Data for locating words and elements
============
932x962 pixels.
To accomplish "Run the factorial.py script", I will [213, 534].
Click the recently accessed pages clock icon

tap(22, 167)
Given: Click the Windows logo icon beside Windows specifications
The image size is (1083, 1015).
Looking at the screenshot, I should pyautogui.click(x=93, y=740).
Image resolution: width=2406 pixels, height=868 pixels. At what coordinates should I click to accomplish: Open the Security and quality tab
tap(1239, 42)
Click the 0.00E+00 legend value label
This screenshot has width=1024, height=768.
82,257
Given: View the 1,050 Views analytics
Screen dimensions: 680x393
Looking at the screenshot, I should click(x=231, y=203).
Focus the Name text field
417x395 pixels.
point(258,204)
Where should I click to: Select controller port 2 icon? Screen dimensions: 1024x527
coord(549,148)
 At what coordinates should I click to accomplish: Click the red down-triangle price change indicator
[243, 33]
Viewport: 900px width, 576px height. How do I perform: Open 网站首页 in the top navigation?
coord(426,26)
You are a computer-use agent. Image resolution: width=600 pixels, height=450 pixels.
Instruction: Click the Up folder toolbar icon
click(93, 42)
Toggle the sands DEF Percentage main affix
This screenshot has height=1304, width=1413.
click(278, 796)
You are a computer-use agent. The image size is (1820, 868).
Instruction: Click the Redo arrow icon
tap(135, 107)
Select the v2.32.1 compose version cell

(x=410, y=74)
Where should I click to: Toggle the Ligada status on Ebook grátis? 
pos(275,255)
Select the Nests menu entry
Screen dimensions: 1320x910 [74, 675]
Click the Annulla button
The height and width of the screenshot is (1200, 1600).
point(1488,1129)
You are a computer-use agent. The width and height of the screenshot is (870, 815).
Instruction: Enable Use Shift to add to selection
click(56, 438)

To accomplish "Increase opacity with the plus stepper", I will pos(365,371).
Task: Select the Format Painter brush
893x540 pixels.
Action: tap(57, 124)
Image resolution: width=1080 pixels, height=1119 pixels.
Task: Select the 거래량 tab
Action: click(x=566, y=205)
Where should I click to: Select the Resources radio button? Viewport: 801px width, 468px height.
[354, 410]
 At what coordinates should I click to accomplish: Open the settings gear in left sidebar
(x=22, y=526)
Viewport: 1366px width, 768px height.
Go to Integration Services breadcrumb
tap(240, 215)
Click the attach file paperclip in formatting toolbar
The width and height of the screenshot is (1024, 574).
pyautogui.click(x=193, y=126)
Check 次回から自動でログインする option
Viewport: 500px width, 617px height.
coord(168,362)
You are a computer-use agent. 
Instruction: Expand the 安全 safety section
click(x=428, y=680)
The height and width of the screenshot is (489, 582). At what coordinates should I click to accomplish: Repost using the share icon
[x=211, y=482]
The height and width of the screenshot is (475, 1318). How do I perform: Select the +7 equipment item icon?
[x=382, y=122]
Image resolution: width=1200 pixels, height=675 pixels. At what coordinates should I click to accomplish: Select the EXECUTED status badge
============
Written exercise: Repeat all of the items above word for word, with no changes.

Response to the exercise:
932x962 pixels.
To accomplish "Run the factorial.py script", I will [213, 534].
Click the recently accessed pages clock icon

tap(22, 167)
Given: Click the Windows logo icon beside Windows specifications
The image size is (1083, 1015).
Looking at the screenshot, I should pyautogui.click(x=93, y=740).
Image resolution: width=2406 pixels, height=868 pixels. At what coordinates should I click to accomplish: Open the Security and quality tab
tap(1239, 42)
Click the 0.00E+00 legend value label
This screenshot has width=1024, height=768.
82,257
Given: View the 1,050 Views analytics
Screen dimensions: 680x393
Looking at the screenshot, I should click(x=231, y=203).
Focus the Name text field
417x395 pixels.
point(258,204)
Where should I click to: Select controller port 2 icon? Screen dimensions: 1024x527
coord(549,148)
 At what coordinates should I click to accomplish: Click the red down-triangle price change indicator
[243, 33]
Viewport: 900px width, 576px height. How do I perform: Open 网站首页 in the top navigation?
coord(426,26)
You are a computer-use agent. Image resolution: width=600 pixels, height=450 pixels.
Instruction: Click the Up folder toolbar icon
click(93, 42)
Toggle the sands DEF Percentage main affix
This screenshot has height=1304, width=1413.
click(278, 796)
You are a computer-use agent. The image size is (1820, 868).
Instruction: Click the Redo arrow icon
tap(135, 107)
Select the v2.32.1 compose version cell

(x=410, y=74)
Where should I click to: Toggle the Ligada status on Ebook grátis? 
pos(275,255)
Select the Nests menu entry
Screen dimensions: 1320x910 [74, 675]
Click the Annulla button
The height and width of the screenshot is (1200, 1600).
point(1488,1129)
You are a computer-use agent. The width and height of the screenshot is (870, 815).
Instruction: Enable Use Shift to add to selection
click(56, 438)

To accomplish "Increase opacity with the plus stepper", I will pos(365,371).
Task: Select the Format Painter brush
893x540 pixels.
Action: tap(57, 124)
Image resolution: width=1080 pixels, height=1119 pixels.
Task: Select the 거래량 tab
Action: click(x=566, y=205)
Where should I click to: Select the Resources radio button? Viewport: 801px width, 468px height.
[354, 410]
 At what coordinates should I click to accomplish: Open the settings gear in left sidebar
(x=22, y=526)
Viewport: 1366px width, 768px height.
Go to Integration Services breadcrumb
tap(240, 215)
Click the attach file paperclip in formatting toolbar
The width and height of the screenshot is (1024, 574).
pyautogui.click(x=193, y=126)
Check 次回から自動でログインする option
Viewport: 500px width, 617px height.
coord(168,362)
You are a computer-use agent. 
Instruction: Expand the 安全 safety section
click(x=428, y=680)
The height and width of the screenshot is (489, 582). At what coordinates should I click to accomplish: Repost using the share icon
[x=211, y=482]
The height and width of the screenshot is (475, 1318). How do I perform: Select the +7 equipment item icon?
[x=382, y=122]
Image resolution: width=1200 pixels, height=675 pixels. At what coordinates should I click to accomplish: Select the EXECUTED status badge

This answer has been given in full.